9:30 am: Naturally light uncoloured but heavy coloured super-particles, Gautam Bhattacharyya
Aim: motivate a spectra of this form to fit the LHC constraints combined with DM/muon magnetic moment/possibly the Higgs diphoton rate.
Usually, I complain about people shouting with microphones. But this has happened so often here, I think the problem is the sound is just too large. Gautam's every utterance is reverberating around the room, it would probably be easier to hear him without the mike.
Model uses incomplete GUT multiplets at intermediate scale. For certain special choices, still get unification. Intermediate scale relates to SUSY breaking; similar to gauge mediation, but mediation comes not through GUT multiplets but through a colour octet and electroweak triplet.

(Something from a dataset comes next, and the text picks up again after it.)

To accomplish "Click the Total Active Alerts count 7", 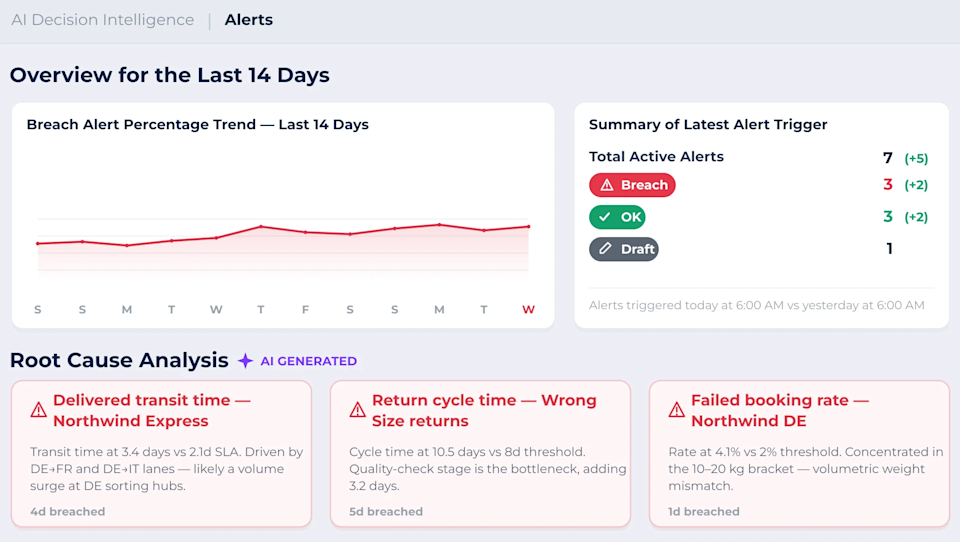I will point(888,158).
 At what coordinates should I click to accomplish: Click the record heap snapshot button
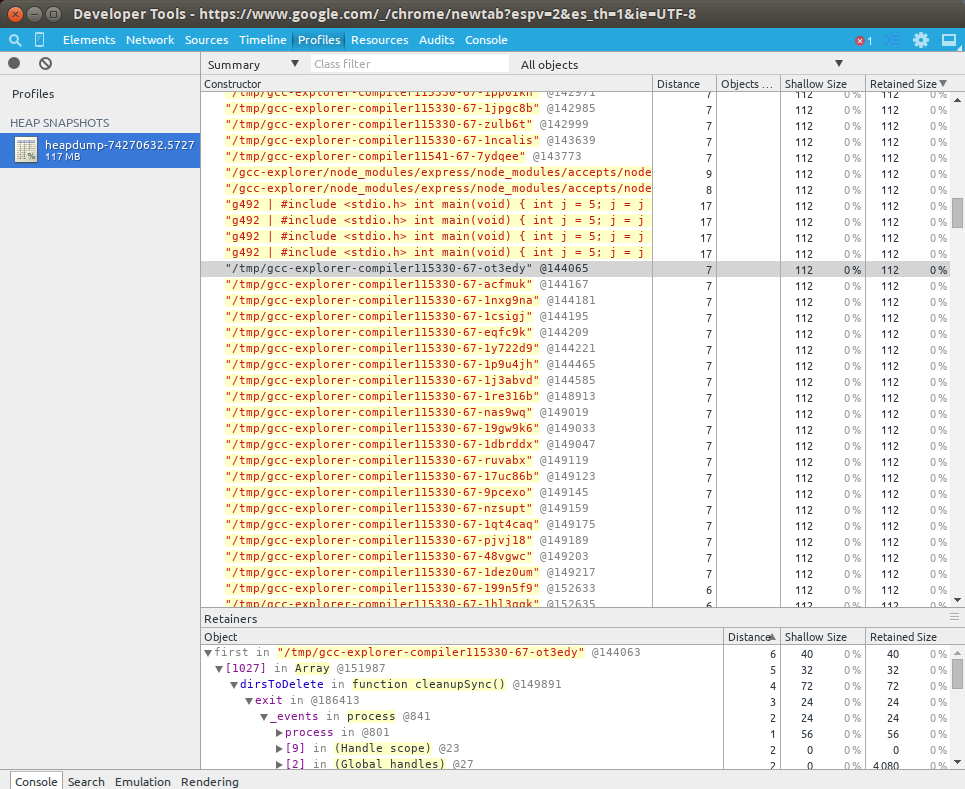pyautogui.click(x=14, y=63)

These choices split the generation of soft masses for coloured and uncoloured particles.
Unification requires the triplet to be heavier than the octet. Because soft masses go like <F>/M, this means that the coloured soft masses are generically heavier.

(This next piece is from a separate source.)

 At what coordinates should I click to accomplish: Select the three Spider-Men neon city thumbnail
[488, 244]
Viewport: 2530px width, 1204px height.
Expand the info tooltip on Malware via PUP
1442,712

Bino and right-handed slepton get no mass from these mechanisms, so must be generated by Planck-suppressed operators. Then naturally of same order as each other and gravitino. Large slepton mixing leads to stau NLSP (and gravitino LSP). Then LHC limits force smuon to be too heavy to explain muon g-2.
For this reason, add standard GUT multiplet messengers. Give new source of mass for bino, sleptons, so heavier than gravitino. But I have to say this rather loses the elegance of the original idea.

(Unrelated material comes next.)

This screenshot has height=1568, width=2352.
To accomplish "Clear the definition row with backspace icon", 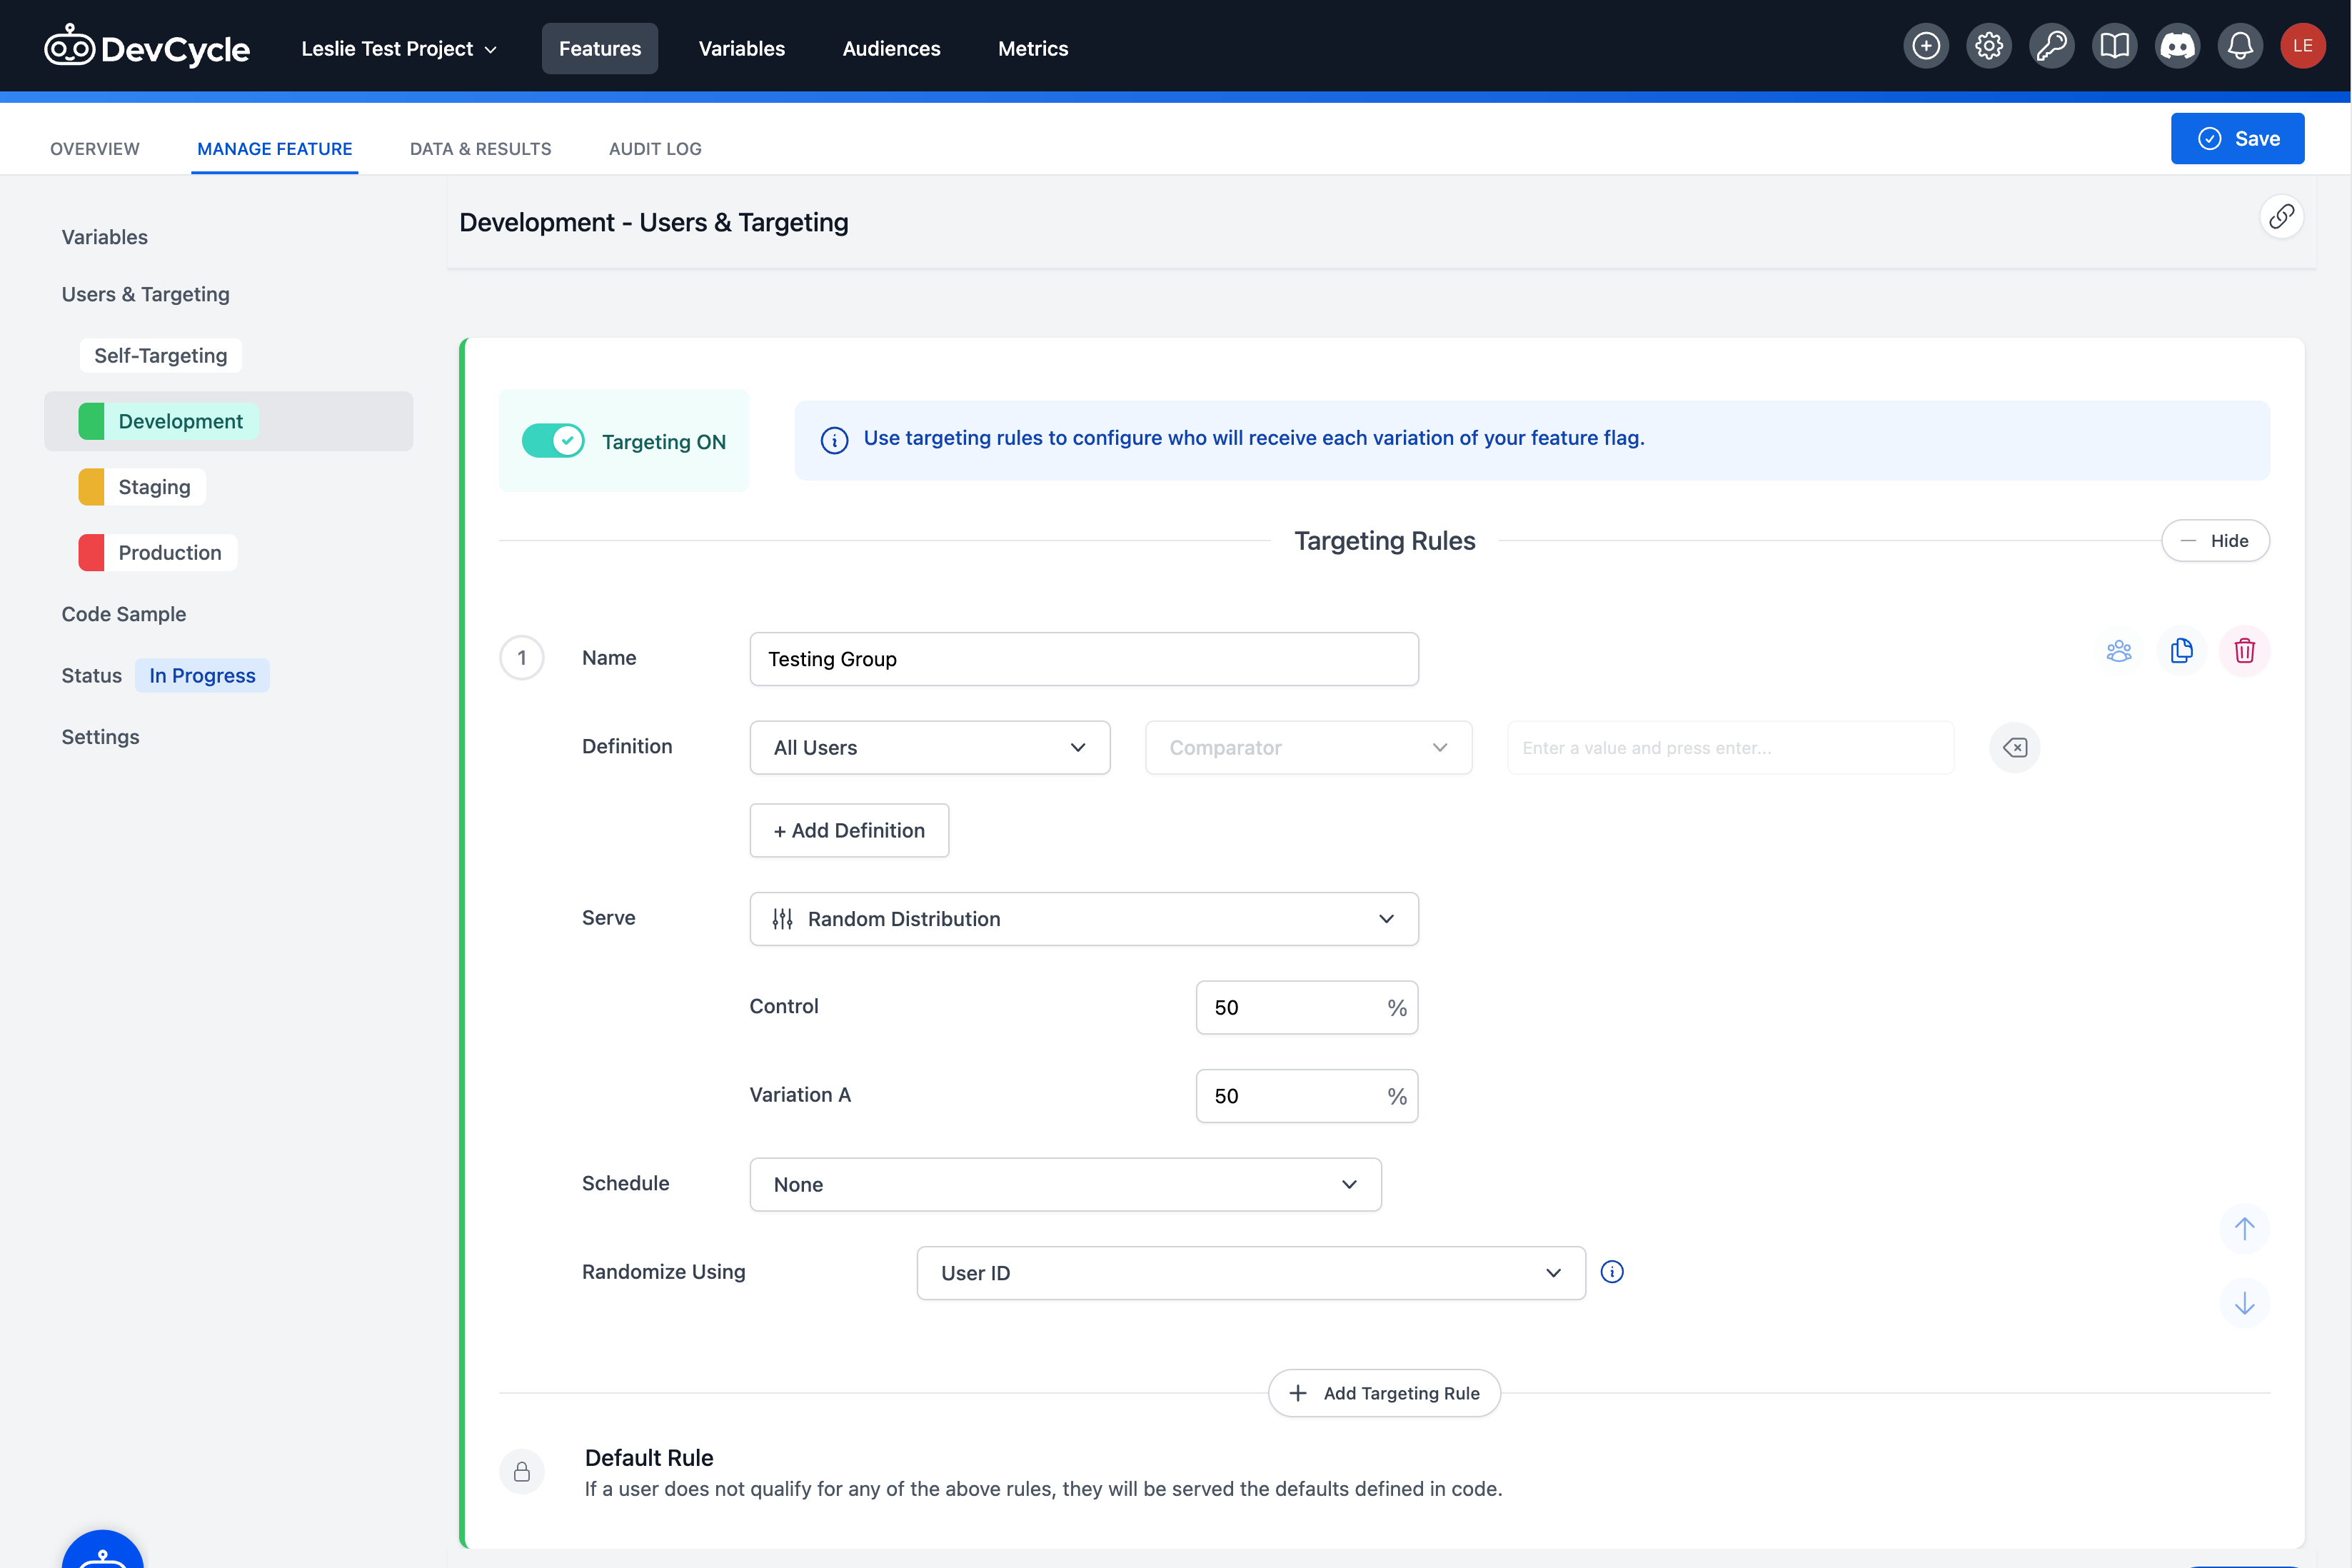I will click(2014, 747).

10:00 am: Symmetry breaking and light scalars in realistic supergravities, Fabio Zwirner
Goal: study of simultaneous spontaneous breaking of both SUSY and the EW group, and without taking the rigid (non-supergravity) limit too early. Hope that doing so can address both the various hierarchy problems, and inflation.
No-scale supergravity models: spontaneous SUSY breaking yet zero vacuum energy. Simplest model has singlet chiral superfield; potential vanishes identically, despite F-term. Over 30 years old. In last year, new model that also includes D-term breaking; one chiral and one vector superfield. Requires appropriate choice of (constant) superpotential. Not a fine-tuning; related to N=2 theories.
Extension of this theory to include EW gauge group and Higgses. Model still has SUSY breaking with zero vacuum energy. Higgs mass vanishes before quantum corrections. Of course, need corrections for Higgs mass but then get standard contribution to vacuum energy below mass scale of other Higgses, not a complete solution to CC problem.